Analisis Dampak Fasilitasi Dukungan UMKM Culinary Day
Keterlibatan aktif pihak swasta dalam kegiatan publik daerah terbukti memberikan dampak ekonomi berantai (multiplier effect) yang positif. Berikut adalah ringkasan data dan variabel utama dari kontribusi fasilitasi sektor usaha dalam ajang Culinary Day Kota Tangerang:
| Indikator Utama | Rincian Program & Dampak |
|---|---|
| Jumlah Fasilitas Tenda | 33 Tenda Pengadaan Gratis untuk Pelaku UMKM |
| Lokasi Kegiatan | Kawasan Alun-Alun Kota Tangerang |
| Sektor Industri Terdampak | Kuliner Tradisional dan Modern (Makanan & Minuman) |
| Target Integrasi Digital | Pendaftaran Mitra Layanan Maxim Food & Goods |
Membangun Ekosistem Bisnis Berkelanjutan
Perwakilan dari pihak Maxim menyampaikan bahwa keterlibatan mereka dalam Culinary Day Kota Tangerang merupakan bagian dari strategi tanggung jawab sosial perusahaan yang berfokus pada pemberdayaan masyarakat.
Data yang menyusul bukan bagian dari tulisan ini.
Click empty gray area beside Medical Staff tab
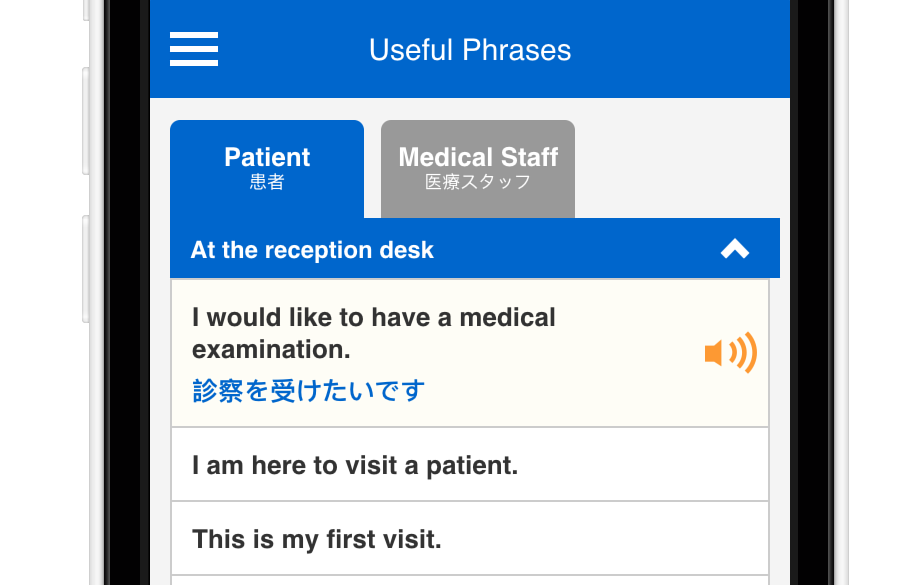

Inisiatif ini dirancang untuk menciptakan hubungan simbiosis mutualisme antara penyedia aplikasi dan pelaku usaha lokal.
"Kami percaya bahwa pertumbuhan bisnis Maxim tidak terlepas dari kesejahteraan masyarakat tempat kami beroperasi. Membantu UMKM untuk tumbuh dan naik kelas adalah prioritas kami dalam memperkuat rantai pasok lokal," tegas manajemen Maxim dalam rilis resminya.
Gelaran Culinary Day di Kota Tangerang ini menjadi percontohan ideal bagaimana kolaborasi antara pemerintah daerah, pelaku usaha mikro, dan platform teknologi mampu menciptakan ruang ekonomi inklusif. Melalui langkah konkret seperti ini, kemandirian ekonomi masyarakat bukan lagi sekadar wacana, melainkan sebuah realitas yang terus diperjuangkan demi mewujudkan UMKM yang tangguh dan adaptif di era digital.